Carry on the Uproot passage below, picking up right after its last line.

======== Passage

The :class:`~uproot.reading.ReadOnlyFile`, on the other hand, is responsible for the physical :class:`~uproot.source.chunk.Source`, the ROOT file headers, streamers (``TStreamerInfo``), and therefore class definitions.

.. code-block:: python

    >>> directory.file
    <ReadOnlyFile 'https://scikit-hep.org/uproot3/examples/nesteddirs.root' at 0x7f6f27f85e80>
    >>> directory.file.uuid
    UUID('ac63575a-9ca4-11e7-9607-0100007fbeef')
    >>> directory.file.closed
    False
    >>> directory.file.show_streamers("TList")
    TString (v2)

    TObject (v1)
        fUniqueID: unsigned int (TStreamerBasicType)
        fBits: unsigned int (TStreamerBasicType)

    TCollection (v3): TObject (v1)
        fName: TString (TStreamerString)
        fSize: int (TStreamerBasicType)

    TSeqCollection (v0): TCollection (v3)

    TList (v5): TSeqCollection (v0)
    >>> directory.file.class_named("TTree")
    <class 'uproot.models.TTree.Model_TTree'>

Like Uproot 3, :class:`~uproot.reading.ReadOnlyDirectory` presents (and can accept) cycle numbers after a semicolon (``;``) and interprets slash (``/``) as a directory separator. Unlike Uproot 3, keys are presented as Python 3 ``str``, not ``bytes``, and the directory separator can extract a TTree's branches.

.. code-block:: python

    >>> directory = uproot.open("https://scikit-hep.org/uproot3/examples/nesteddirs.root")
    >>> directory
    <ReadOnlyDirectory '/' at 0x7c070dc03040>
    >>> directory.keys()

================
======== Supplied data

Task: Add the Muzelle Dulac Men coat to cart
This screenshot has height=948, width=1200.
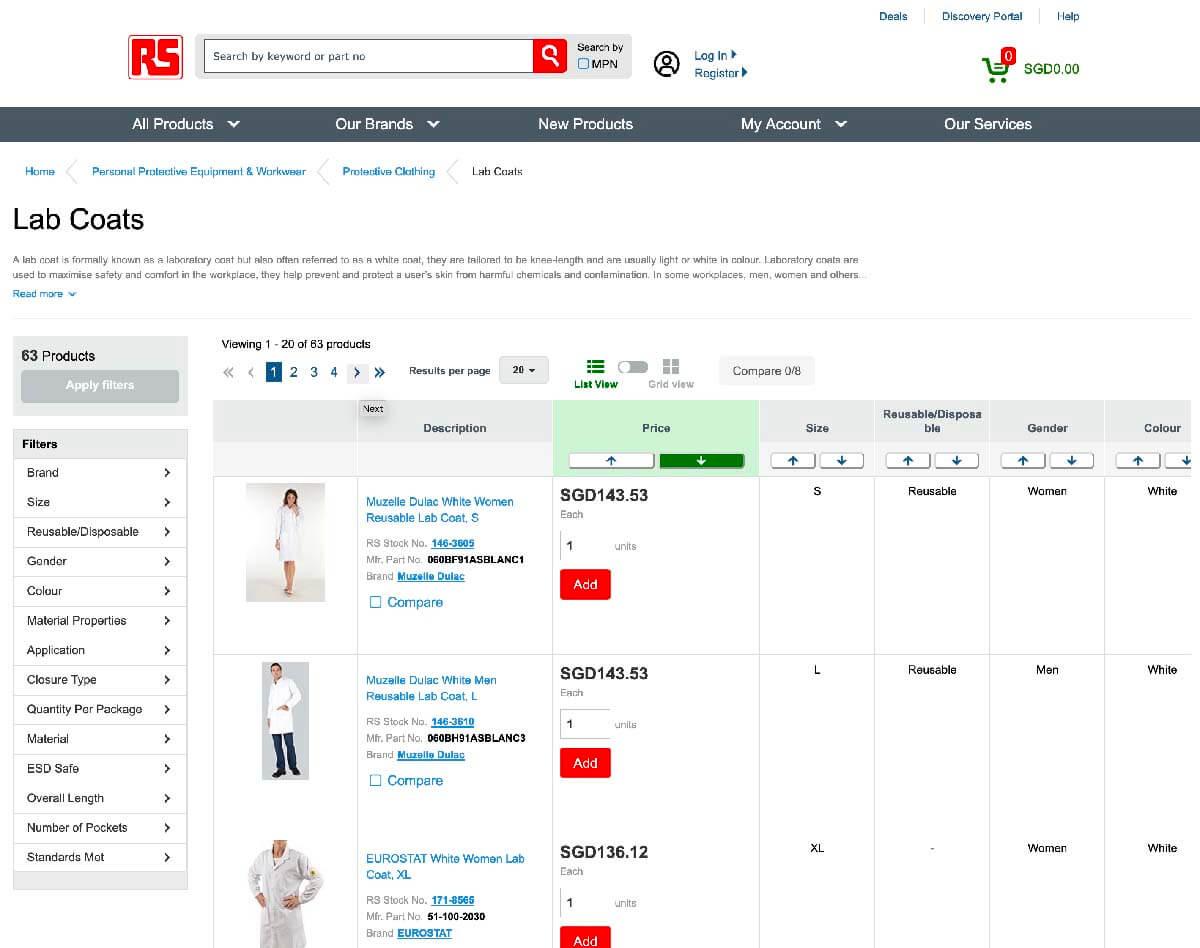Action: coord(585,763)
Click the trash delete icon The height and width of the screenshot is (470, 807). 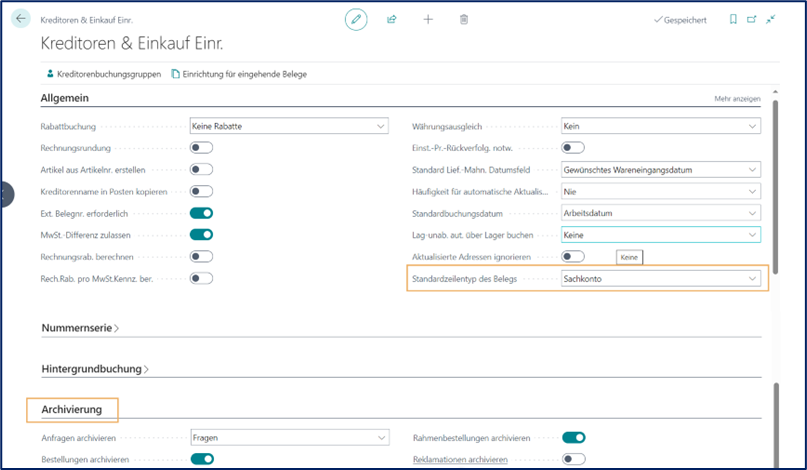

================

• _Exercise result_:
    ['one;1', 'one/two;1', 'one/two/tree;1', 'one/tree;1', 'three;1', 'three/tree;1']
    >>> directory["one"]
    <ReadOnlyDirectory '/one' at 0x78a2045f0fa0>
    >>> directory["one"]["two"]
    <ReadOnlyDirectory '/one/two' at 0x78a2045fcca0>
    >>> directory["one"]["two"]["tree"]
    <TTree 'tree' (20 branches) at 0x78a2045fcf40>
    >>> directory["one/two/tree"]
    <TTree 'tree' (20 branches) at 0x78a2045fcf40>
    >>> directory["three/tree/evt"]
    <TBranchElement 'evt' (39 subbranches) at 0x7f8cba86d880>
    >>> directory["three/tree/evt/I32"]
    <TBranchElement 'I32' at 0x7f8cba871f10>

In Uproot 3, directories could often be duck-typed as a mapping, but in Uproot 4, :class:`~uproot.reading.ReadOnlyDirectory` formally satisfies the ``Mapping`` protocol. As in Uproot 3, the :meth:`~uproot.reading.ReadOnlyDirectory.keys`, :meth:`~uproot.reading.ReadOnlyDirectory.values`, and :meth:`~uproot.reading.ReadOnlyDirectory.items` take options, but some defaults have changed:

* ``recursive=True`` is the new default (directories are recursively searched). There are no ``allkeys``, ``allvalues``, ``allitems`` methods for recursion.
* ``filter_name=None`` can be None, a string, a glob string, a regex in ``"/pattern/i"`` syntax, a function of str → bool, or an iterable of the above.
* ``filter_classname=None`` has the same options.

The ``filter_name`` and ``filter_classname`` mechanism is now uniform for :class:`~uproot.reading.ReadOnlyDirectory` and TTrees (:class:`~uproot.behaviors.TBranch.HasBranches`), though the latter is named ``filter_typename`` for TTrees.

Uproot 3's ``ROOTDirectory.classes`` and ``ROOTDirectory.allclasses``, which returned a list of 2-tuples of name, class object pairs, has become :meth:`~uproot.reading.ReadOnlyDirectory.classnames` in Uproot 4, which returns a dict mapping names to C++ class names.

.. code-block:: python

    >>> directory = uproot.open("https://scikit-hep.org/uproot3/examples/nesteddirs.root")
    >>> directory.classnames()
    {'one': 'TDirectory',
     'one/two': 'TDirectory',
     'one/two/tree': 'TTree',
     'one/tree': 'TTree',
     'three': 'TDirectory',
     'three/tree': 'TTree'}

This :meth:`~uproot.reading.ReadOnlyDirectory.classnames` method has the same options as :meth:`~uproot.reading.ReadOnlyDirectory.keys`, :meth:`~uproot.reading.ReadOnlyDirectory.values`, and :meth:`~uproot.reading.ReadOnlyDirectory.items`, but like :meth:`~uproot.reading.ReadOnlyDirectory.keys` (only), it doesn't initiate any data-reading.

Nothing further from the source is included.